Introduction

Recently, the use of monitoring systems such as video surveillance has grown more prevalent worldwide [23]. While traditional methods allow the monitoring of different environments, e.g., stores, a street of a city, and a house, they generally need the presence of a person to verify if an unwanted event occurred. In residences, this complicates monitoring activities of daily living (ADL) and identifying possible health risks [3, 21, 35, 84]. Requiring a person makes the process expensive and extremely invasive [38, 66]. Thus, alternative methods for monitoring ADL are essential research areas.
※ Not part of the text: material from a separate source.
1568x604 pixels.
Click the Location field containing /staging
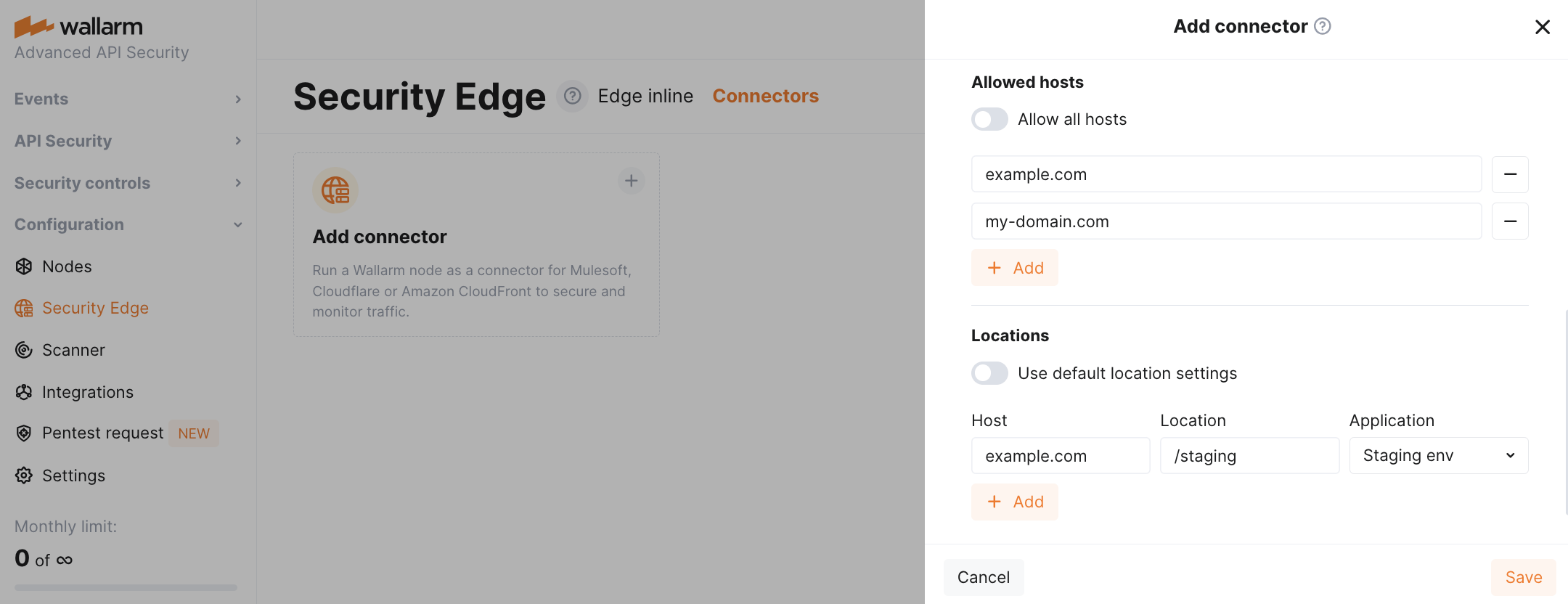pyautogui.click(x=1249, y=456)
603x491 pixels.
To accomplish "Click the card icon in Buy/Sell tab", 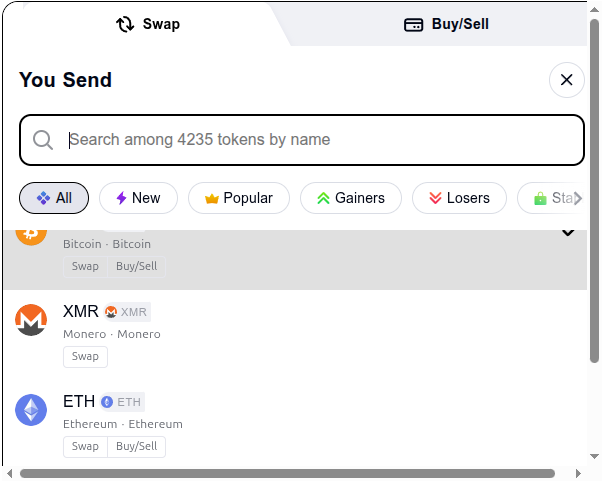I will (413, 25).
The use of machine learning for monitoring is a valid alternative to traditional methods. In the last decade, many studies present different approaches to the task of recognizing activities in a residence, including health risk detection. Some of these studies use machine learning, deep learning, or a statistical approach for activity recognition or identifying falls [13, 28, 29, 46, 48, 54]. However, they generally depend on a dataset with labeled data. Due to the rarity of the abnormal, these datasets are usually incomplete, unbalanced, and merely simulations of the real-world events [48, 87]. To avoid these dataset problems, a possible solution is to use unsupervised learning and an anomaly detection approach [31]. The main goal is to train the model to learn only the ordinary activities, allowing it to identify when an abnormal event occurs.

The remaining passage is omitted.